*** Block opens ***

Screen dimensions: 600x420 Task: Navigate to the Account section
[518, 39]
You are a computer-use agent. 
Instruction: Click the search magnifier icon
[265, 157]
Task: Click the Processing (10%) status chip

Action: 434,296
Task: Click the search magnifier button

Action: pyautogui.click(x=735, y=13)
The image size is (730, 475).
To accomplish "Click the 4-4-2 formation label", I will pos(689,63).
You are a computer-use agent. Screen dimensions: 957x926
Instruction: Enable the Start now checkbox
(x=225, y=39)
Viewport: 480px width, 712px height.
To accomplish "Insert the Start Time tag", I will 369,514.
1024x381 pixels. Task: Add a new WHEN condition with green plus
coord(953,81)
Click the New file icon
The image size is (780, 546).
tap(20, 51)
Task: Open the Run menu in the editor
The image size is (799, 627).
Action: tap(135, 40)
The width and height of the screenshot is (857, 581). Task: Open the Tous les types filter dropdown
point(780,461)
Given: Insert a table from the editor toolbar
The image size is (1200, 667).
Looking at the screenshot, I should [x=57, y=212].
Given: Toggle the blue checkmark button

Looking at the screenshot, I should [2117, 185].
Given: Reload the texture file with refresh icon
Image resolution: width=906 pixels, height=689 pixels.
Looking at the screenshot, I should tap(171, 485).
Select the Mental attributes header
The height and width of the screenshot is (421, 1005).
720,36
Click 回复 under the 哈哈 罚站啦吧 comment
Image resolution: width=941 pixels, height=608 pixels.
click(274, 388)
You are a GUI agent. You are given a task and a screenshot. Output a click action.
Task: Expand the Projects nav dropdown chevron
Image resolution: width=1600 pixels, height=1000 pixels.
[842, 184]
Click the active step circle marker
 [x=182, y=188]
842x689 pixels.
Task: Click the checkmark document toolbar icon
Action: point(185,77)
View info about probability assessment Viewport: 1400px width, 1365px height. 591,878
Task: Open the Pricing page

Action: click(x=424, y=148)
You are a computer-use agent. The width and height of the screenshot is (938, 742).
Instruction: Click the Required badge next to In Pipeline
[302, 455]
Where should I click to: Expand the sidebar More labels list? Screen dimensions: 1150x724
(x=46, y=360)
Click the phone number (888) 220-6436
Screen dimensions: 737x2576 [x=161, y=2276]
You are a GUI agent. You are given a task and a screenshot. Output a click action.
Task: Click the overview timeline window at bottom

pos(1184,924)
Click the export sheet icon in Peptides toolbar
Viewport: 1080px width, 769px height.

*** Block closes ***

What lines of the material above contain "computer"? Return each of them.

** Completed exercise **
You are a computer-use agent. 
You are a computer-use agent. Screen dimensions: 957x926
You are a computer-use agent. The width and height of the screenshot is (938, 742).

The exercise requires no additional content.